The state’s decision to celebrate Holi as a national holiday is a breath of fresh air
For the Hindu youth of Karachi or Sindh for that matter, this year’s Holi celebration held a special meaning. The provincial government’s decision to declare the festival a holiday was greeted with utmost pleasure and was celebrated to match the significance of the first non-Muslim religious event to be officially acknowledged by a government in Pakistan after decades.
On the evening of March 23 -- a national holiday -- Hindu devotees gathered at various temples across the province to celebrate the festival of colour meant to mark the triumph of good over evil. In Karachi, the biggest gathering took place at Swami Narayan Mandir, the centuries-old Hindu enclave in the old part of the city.
Hundreds gathered in the open compound of the temple to drench themselves in colors.
"It’s not usual that you spread colour till late night," says Sanjesh Dhanja, a social activist who runs Pakistan Hindu Seva, "but the thought that tomorrow is a holiday is very comforting so the party will continue till late midnight."

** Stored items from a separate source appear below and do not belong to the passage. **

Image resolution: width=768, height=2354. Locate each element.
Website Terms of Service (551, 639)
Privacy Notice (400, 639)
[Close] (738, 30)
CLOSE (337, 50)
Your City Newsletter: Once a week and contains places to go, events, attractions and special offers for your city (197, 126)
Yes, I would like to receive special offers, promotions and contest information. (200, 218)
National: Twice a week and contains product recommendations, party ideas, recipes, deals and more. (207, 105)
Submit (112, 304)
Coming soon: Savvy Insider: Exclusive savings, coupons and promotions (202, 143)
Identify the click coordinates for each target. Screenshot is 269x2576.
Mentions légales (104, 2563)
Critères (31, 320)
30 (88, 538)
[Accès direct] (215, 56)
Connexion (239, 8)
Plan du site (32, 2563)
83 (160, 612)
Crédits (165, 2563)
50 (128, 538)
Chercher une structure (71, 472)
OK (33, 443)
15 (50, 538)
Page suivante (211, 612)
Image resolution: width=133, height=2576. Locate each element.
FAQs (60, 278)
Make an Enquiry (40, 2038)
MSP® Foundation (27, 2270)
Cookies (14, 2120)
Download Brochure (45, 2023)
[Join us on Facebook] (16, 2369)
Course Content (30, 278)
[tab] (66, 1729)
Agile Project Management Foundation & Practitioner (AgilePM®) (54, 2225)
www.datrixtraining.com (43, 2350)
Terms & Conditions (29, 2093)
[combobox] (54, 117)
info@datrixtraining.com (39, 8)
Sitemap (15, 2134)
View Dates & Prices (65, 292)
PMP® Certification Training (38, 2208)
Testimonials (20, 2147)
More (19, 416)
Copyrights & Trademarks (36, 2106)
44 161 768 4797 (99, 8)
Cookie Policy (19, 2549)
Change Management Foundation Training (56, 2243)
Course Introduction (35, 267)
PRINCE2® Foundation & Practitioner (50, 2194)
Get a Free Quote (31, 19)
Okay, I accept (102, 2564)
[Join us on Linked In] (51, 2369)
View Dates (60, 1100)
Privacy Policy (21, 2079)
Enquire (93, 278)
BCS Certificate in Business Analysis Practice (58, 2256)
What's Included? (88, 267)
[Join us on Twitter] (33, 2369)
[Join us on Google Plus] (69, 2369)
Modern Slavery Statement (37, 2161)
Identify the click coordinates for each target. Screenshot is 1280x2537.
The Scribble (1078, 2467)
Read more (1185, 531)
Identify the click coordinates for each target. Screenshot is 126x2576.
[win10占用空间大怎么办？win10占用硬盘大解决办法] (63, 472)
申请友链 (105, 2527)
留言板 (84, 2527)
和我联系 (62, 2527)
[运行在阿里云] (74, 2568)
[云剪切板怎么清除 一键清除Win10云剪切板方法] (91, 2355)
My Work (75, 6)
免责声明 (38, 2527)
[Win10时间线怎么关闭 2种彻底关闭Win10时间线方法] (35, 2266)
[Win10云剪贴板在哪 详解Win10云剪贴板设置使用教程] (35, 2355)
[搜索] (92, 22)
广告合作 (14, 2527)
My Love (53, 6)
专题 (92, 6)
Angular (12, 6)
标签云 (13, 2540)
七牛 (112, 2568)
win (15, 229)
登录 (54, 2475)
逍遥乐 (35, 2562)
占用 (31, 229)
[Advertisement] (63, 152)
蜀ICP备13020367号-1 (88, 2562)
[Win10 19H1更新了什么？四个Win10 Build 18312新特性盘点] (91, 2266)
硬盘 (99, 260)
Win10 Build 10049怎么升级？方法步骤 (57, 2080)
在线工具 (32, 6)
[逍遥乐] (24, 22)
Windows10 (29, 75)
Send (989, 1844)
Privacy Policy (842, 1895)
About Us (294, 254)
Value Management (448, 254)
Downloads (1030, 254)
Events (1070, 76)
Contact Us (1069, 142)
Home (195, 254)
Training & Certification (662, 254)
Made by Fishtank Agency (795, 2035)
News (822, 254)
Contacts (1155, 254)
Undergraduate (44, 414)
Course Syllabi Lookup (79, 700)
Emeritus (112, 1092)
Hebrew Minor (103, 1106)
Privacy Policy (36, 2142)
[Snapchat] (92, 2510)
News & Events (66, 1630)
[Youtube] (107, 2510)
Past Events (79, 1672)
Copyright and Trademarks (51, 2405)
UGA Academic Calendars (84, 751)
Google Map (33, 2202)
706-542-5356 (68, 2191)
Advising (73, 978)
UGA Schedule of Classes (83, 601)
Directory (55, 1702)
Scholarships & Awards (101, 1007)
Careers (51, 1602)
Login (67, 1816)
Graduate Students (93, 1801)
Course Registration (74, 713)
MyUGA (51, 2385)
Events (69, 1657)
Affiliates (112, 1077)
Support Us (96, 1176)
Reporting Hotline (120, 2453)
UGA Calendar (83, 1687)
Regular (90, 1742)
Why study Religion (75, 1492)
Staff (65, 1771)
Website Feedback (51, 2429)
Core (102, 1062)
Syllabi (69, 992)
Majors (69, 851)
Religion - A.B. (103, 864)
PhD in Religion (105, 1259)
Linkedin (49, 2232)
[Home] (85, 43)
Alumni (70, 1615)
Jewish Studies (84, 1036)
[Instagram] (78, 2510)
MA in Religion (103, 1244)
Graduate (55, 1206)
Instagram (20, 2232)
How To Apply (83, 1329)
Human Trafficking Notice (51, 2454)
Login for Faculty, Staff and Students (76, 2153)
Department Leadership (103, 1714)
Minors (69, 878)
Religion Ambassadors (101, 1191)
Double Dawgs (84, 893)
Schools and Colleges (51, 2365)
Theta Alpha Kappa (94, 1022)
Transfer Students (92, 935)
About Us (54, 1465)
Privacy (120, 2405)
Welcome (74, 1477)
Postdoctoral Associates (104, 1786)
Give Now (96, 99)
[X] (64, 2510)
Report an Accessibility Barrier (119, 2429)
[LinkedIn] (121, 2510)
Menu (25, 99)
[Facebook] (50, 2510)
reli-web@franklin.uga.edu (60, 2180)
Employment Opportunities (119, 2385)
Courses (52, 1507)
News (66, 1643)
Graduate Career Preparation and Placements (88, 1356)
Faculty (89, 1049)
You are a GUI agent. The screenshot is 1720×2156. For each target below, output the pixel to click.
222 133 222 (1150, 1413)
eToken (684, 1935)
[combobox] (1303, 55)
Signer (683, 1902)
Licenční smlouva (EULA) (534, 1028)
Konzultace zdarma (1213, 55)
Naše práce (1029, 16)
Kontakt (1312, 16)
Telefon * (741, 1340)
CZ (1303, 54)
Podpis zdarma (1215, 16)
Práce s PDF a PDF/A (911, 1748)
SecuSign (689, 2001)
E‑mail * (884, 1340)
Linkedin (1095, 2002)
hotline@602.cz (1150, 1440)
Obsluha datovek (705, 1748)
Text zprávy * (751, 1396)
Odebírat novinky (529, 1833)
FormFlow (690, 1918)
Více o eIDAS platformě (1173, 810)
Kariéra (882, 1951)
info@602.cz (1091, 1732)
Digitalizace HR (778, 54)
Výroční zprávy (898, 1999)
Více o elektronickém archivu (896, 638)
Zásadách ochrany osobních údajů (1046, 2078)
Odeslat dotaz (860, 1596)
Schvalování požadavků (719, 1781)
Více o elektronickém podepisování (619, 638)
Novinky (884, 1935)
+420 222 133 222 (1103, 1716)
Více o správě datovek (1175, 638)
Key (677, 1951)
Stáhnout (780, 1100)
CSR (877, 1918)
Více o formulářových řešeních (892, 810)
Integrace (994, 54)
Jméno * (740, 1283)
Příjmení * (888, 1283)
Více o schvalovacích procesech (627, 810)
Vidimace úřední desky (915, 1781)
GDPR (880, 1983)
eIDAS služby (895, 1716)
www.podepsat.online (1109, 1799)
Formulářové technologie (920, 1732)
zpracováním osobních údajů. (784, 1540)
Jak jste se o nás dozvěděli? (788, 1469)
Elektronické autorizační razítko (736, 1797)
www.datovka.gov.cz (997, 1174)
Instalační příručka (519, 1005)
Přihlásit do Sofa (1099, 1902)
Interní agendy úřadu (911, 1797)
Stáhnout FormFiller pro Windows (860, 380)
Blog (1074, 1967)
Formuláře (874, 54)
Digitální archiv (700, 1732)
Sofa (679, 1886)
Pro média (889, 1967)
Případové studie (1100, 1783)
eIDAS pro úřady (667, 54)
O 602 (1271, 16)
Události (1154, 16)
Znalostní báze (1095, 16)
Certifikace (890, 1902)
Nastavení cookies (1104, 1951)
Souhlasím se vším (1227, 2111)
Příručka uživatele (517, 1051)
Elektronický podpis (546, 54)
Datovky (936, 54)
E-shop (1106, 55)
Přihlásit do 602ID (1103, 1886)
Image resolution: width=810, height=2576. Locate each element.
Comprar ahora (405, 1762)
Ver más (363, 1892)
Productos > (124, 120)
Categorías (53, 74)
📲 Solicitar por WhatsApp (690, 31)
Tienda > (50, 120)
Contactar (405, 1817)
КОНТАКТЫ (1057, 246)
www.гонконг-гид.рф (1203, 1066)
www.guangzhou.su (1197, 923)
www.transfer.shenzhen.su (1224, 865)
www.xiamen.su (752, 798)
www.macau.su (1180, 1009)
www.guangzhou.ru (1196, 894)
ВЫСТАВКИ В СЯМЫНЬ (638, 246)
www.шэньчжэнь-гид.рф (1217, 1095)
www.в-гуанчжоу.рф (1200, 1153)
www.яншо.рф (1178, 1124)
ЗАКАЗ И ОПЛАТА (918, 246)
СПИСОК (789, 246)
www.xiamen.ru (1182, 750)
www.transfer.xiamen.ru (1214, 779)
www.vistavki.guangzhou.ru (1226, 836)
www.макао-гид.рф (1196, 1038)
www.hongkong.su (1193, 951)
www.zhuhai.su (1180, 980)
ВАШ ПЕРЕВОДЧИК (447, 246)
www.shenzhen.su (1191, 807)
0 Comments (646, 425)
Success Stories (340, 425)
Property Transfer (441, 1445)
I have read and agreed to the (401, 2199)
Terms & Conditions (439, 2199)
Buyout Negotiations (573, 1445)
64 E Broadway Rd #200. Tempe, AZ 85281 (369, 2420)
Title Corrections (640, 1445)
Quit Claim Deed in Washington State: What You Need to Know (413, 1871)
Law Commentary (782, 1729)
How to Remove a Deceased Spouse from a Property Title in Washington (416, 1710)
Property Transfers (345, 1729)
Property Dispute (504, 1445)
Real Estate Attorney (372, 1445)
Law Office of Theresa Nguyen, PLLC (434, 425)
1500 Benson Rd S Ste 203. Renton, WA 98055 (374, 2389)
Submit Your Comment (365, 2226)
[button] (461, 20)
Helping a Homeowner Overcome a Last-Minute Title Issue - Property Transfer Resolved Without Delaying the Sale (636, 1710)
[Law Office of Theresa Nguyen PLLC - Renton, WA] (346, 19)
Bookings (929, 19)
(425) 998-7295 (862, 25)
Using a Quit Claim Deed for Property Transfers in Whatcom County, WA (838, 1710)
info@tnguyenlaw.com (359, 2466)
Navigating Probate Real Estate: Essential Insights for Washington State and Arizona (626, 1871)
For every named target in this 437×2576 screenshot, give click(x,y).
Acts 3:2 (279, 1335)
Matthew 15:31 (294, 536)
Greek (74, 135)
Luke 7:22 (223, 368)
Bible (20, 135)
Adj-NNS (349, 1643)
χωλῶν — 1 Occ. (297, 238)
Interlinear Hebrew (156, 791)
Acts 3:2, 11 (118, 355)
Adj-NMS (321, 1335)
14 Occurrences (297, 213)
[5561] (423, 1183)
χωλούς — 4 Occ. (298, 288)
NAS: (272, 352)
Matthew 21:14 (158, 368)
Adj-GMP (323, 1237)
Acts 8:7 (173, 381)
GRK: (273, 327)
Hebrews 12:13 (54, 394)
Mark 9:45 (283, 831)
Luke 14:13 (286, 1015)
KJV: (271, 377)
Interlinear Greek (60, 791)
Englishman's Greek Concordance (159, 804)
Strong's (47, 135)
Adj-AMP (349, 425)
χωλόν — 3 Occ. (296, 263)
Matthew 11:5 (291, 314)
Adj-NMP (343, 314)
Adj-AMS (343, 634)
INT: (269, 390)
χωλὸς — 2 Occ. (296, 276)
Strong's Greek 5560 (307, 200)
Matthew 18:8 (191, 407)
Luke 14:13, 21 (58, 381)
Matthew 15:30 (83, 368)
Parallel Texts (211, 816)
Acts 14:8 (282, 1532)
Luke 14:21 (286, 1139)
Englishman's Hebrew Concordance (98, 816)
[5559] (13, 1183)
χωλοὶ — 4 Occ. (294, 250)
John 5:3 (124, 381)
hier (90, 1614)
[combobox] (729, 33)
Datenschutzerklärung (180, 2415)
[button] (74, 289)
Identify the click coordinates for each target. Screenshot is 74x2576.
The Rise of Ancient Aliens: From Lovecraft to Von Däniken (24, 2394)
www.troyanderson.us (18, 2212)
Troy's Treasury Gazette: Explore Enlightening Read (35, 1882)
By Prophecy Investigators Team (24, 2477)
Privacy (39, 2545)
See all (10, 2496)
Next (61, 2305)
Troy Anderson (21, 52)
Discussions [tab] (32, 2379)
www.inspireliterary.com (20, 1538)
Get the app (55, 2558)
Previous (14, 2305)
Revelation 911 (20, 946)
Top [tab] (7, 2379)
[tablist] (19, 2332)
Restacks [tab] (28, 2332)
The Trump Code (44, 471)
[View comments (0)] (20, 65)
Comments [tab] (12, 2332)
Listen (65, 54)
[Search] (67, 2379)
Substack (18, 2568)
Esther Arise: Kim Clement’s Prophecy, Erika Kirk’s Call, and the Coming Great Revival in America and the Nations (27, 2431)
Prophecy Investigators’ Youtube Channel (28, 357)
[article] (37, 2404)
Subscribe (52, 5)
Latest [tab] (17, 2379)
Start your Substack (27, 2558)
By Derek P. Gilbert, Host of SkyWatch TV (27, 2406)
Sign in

A huge bonfire was set at the centre of the open compound, which kept burning throughout as Hindu families danced around the fire to celebrate the end of Holika -- the demoness.
Young Muslim students from various universities also joined their Hindu compatriots in the city to "spread colour and have a good time," as Walid Rahman, a student of a private engineering college, puts it.
Outside the temple, a busy twenty-year-old Ramesh is selling powdered colours at inflated prices along with other religious souvenirs like little statues of Hindu gods and jewellery for married Hindu women e.g. Mangalsutra.
"This year the turnover is conspicuously huge," estimates Ramesh, "and you see a lot of Muslims too perhaps because it’s a holiday tomorrow."
Ramesh has been running the souvenir shop for the past five years, and admits in private that he is making a killer profit selling colours. Children are jostling around him to buy the vibrant paunches aesthetically decked on the counter -- being sold at thrice the market price on a usual day.
Children are the ones most engrossed in the business of playing with colours. Some of them are armed with water-guns filled with colours to drench an opponent head-to-toe.
Visitors are often ambushed by the warring children who shoot at each other from the constantly shifting dugouts amid the throng of crowds.
The importance of good, upbeat music can never be emphasised enough at Holi. This year, an amateur DJ took over at the Swami Narayan Temple, just to add some "creative twists to the old classics."
Bollywood offers enough songs that cover the most peripheral rituals of Holi. In fact, every year, at least one song is custom-made for the occasion. But the classics refuse to die.
‘Rang Barse’, a 1981 song from the Amitabh Bachhan starrer Silsila seems to be the anthem of the festival as young men and women went berserk when the DJ tuned it on.
Over the past several years, the Holi celebration, which was more or less a closed-door event for the Hindu community, has assumed wider acceptance in the city.
"More and more people from across the religious divide are showing up in the event," says Sanjesh Dhanja. "This year the festival has assumed an overarching significance -- beyond the religious identity."
Holi has become a sort of a Sindhi festival, which is extremely encouraging for the people of the province which has the highest population of Hindus in Pakistan.